Directive:
Rename "American Kenpo" to "Kyokushin" throughout the thread on travel for training, reproducing it between "## kempo (Nov" and "(Nov 9, 2010)", inclusive.

Excerpt:
===============
# How far would you travel to train......



## kempo (Nov 8, 2010)

First off i have been in and out of karate for some time now.  I have a brown belt in Shaolin Kempo karate, Villari system.  For some reason I never stuck to it to test for my BB.  I started to do some research on American Kenpo and found that that is the style for me.  I found a school about an 1hr and 20 min. drive one way.  Keep in mind there is a Shaolin Kempo karate instructor 15min from my house that teaches at the local Ymca.  I choose the American Kenpo school and have been going once a wk for about 3 months. Winter is comming and not looking forward to traveling that far for lessons.  So just curious how far would or do you travel for MA lessons.  Should I choose Shaolin kempo because it is closer.  Looking for some opinion.  

Thanks
Chris


----------



## dbell (Nov 9, 2010)

kempo said:


> First off i have been in and out of karate for some time now.  I have a brown belt in Shaolin Kempo karate, Villari system.  For some reason I never stuck to it to test for my BB.  I started to do some research on American Kenpo and found that that is the style for me.  I found a school about an 1hr and 20 min. drive one way.  Keep in mind there is a Shaolin Kempo karate instructor 15min from my house that teaches at the local Ymca.  I choose the American Kenpo school and have been going once a wk for about 3 months. Winter is comming and not looking forward to traveling that far for lessons.  So just curious how far would or do you travel for MA lessons.  Should I choose Shaolin kempo because it is closer.  Looking for some opinion.
===============
(Extracted data)
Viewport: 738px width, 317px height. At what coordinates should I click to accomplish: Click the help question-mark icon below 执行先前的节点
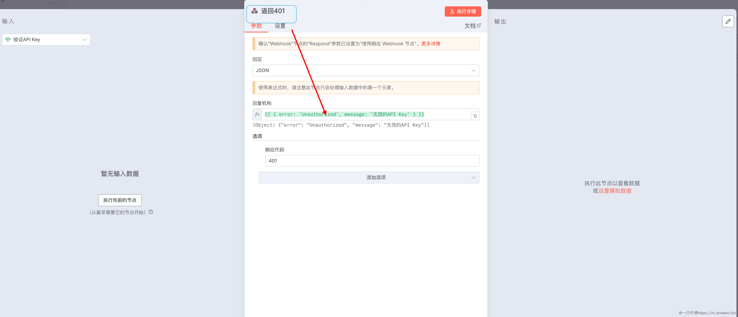point(151,212)
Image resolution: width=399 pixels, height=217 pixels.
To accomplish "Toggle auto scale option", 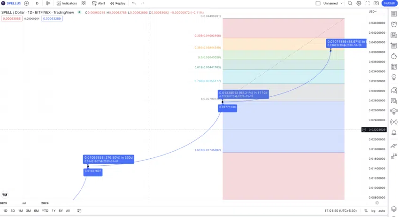I will pos(382,210).
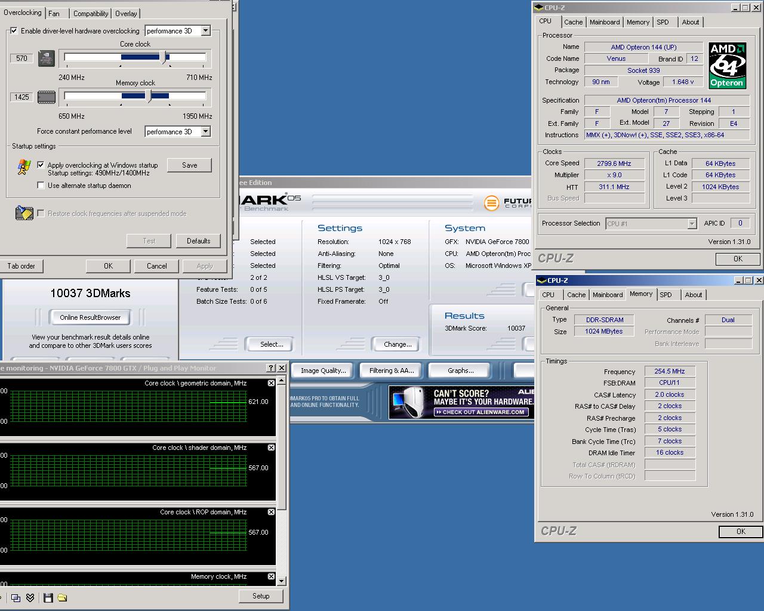This screenshot has width=764, height=611.
Task: Close the geometric domain core clock graph
Action: pos(271,383)
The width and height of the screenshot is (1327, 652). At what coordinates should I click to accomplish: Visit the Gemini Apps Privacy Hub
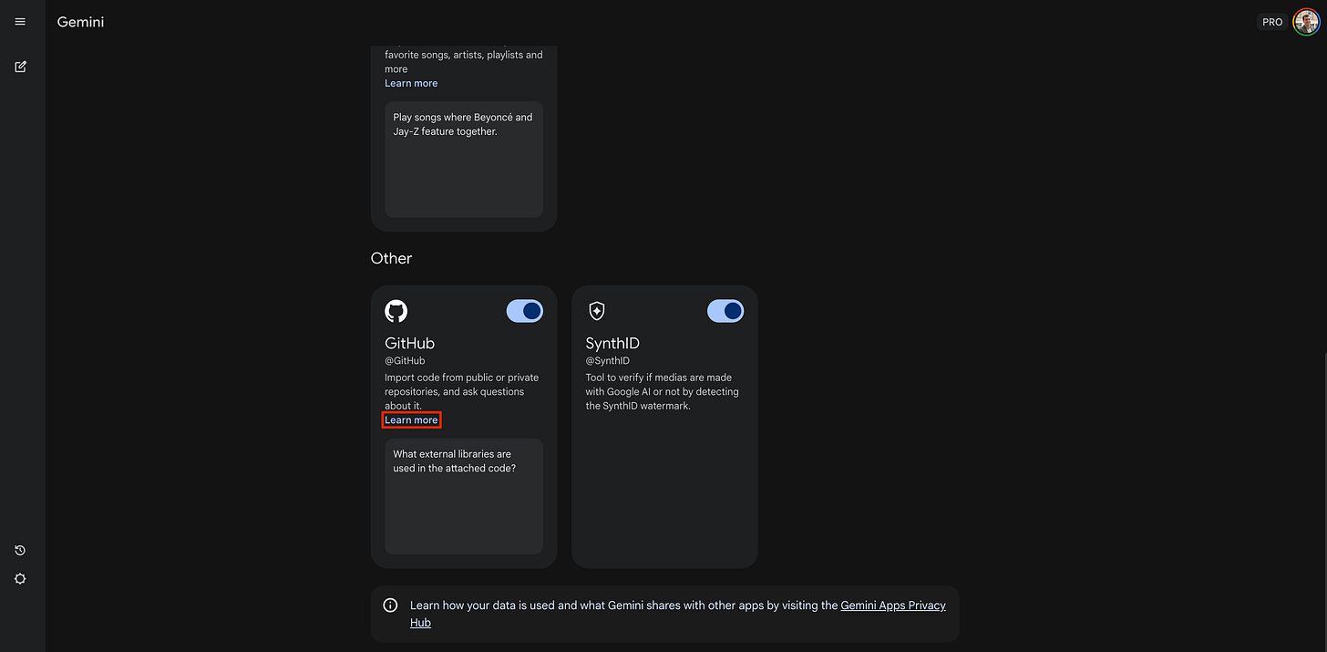pyautogui.click(x=893, y=605)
===============
Task solution:
## kempo (Nov 8, 2010)

First off i have been in and out of karate for some time now.  I have a brown belt in Shaolin Kempo karate, Villari system.  For some reason I never stuck to it to test for my BB.  I started to do some research on Kyokushin and found that that is the style for me.  I found a school about an 1hr and 20 min. drive one way.  Keep in mind there is a Shaolin Kempo karate instructor 15min from my house that teaches at the local Ymca.  I choose the Kyokushin school and have been going once a wk for about 3 months. Winter is comming and not looking forward to traveling that far for lessons.  So just curious how far would or do you travel for MA lessons.  Should I choose Shaolin kempo because it is closer.  Looking for some opinion.  

Thanks
Chris


----------



## dbell (Nov 9, 2010)